Auschwitz Museum Warns Against Fake AI Images Of Victims
The Auschwitz museum warned on Friday against Facebook posts with "harmful" AI-generated fictional images of victims of the Nazi German death camp, condemning them for "falsifying history".
The museum at the site of the former Auschwitz-Birkenau camp has long used its own social media accounts to publish authentic victim photos, names and information to raise Holocaust awareness.
Now the museum has discovered that at least a couple of Facebook pages were producing similar victim bios but with fictional information or photos.
"People have started to notice that there are pages, including one called '90's History' where there are short bios of the victims as well as photos that were clearly made by artificial intelligence," said museum deputy spokesman Pawel Sawicki.

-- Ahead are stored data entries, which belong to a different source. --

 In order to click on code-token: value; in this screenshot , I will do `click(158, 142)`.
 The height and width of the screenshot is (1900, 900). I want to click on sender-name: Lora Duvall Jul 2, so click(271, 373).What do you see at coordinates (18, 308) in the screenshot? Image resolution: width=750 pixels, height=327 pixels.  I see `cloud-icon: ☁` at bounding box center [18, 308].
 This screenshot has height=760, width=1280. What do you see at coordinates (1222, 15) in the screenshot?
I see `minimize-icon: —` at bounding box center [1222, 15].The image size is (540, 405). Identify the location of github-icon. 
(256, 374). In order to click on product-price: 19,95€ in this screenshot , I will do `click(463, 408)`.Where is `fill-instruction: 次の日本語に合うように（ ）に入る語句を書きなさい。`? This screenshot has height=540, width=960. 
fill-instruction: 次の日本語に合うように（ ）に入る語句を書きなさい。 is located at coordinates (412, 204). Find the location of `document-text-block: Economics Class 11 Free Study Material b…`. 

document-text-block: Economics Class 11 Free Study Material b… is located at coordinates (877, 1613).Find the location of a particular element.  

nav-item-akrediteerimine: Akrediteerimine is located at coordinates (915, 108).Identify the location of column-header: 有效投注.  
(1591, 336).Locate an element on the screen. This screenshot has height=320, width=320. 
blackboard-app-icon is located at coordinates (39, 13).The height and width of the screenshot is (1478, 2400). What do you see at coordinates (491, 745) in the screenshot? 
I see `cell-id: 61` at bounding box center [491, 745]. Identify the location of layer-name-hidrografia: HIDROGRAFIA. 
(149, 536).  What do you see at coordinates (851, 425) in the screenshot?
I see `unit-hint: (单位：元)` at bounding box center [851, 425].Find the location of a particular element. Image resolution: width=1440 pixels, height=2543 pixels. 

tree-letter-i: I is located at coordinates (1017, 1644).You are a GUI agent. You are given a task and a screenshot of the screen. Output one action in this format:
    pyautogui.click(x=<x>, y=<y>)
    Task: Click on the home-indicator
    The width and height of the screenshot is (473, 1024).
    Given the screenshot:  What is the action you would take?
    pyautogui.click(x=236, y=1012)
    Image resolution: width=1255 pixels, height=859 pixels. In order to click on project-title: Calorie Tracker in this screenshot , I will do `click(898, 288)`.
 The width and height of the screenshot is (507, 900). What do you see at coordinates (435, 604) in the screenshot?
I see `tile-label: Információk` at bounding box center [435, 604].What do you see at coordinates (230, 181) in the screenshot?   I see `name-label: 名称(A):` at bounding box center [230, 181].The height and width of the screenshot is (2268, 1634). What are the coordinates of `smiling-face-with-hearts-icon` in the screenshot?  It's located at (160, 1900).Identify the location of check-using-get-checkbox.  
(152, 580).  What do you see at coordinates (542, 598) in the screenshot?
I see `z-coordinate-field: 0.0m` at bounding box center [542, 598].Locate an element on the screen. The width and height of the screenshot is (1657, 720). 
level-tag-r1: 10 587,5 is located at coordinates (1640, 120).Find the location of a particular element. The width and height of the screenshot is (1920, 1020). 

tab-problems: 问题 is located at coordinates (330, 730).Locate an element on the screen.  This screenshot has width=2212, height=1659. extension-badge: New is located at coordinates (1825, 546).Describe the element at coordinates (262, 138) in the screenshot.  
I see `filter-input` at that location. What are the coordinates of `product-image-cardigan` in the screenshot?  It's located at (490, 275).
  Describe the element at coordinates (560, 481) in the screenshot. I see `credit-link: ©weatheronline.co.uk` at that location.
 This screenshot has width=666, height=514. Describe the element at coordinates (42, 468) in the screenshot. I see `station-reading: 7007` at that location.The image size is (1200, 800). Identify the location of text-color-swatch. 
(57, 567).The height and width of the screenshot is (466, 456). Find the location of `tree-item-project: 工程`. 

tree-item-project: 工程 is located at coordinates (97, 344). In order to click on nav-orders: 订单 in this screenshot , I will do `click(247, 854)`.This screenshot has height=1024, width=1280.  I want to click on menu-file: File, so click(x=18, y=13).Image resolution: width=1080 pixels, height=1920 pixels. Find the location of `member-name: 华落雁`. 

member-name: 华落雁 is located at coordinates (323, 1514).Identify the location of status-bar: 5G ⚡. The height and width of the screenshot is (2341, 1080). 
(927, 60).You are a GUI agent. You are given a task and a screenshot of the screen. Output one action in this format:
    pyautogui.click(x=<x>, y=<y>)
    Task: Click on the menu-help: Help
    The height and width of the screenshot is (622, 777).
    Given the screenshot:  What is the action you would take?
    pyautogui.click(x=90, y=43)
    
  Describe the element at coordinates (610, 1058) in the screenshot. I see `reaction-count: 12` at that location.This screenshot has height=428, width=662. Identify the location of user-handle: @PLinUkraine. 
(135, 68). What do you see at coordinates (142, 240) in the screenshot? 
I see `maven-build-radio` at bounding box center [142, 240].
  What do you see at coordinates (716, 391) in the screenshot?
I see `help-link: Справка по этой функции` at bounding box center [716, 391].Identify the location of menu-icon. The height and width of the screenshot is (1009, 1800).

"Producing artificial images of real people, or what is even more troubling, producing false identities of victims, is certainly troubling and also very harmful for the memory of those who died at Auschwitz," he told AFP.
Such posts were harmful because "producing artificial information, last names, is falsifying history", said Sawicki.
This sort of disinformation could even lead to Holocaust denial, he added.
"There is of course a danger that if we have these fake people, then perhaps someone could claim that the whole thing is made up," said Sawicki.
He said the museum was in touch with US tech giant Meta, which owns Facebook, in the hopes that it could look into the matter.
Nazi Germany built the death camp in the city of Oswiecim after occupying Poland during World War II.
The Holocaust site has become a symbol of Nazi Germany's genocide of six million European Jews, one million of whom died at the camp between 1940 and 1945.
More than 100,000 non-Jews also died at Auschwitz-Birkenau, including non-Jewish Poles, Roma and Soviet soldiers.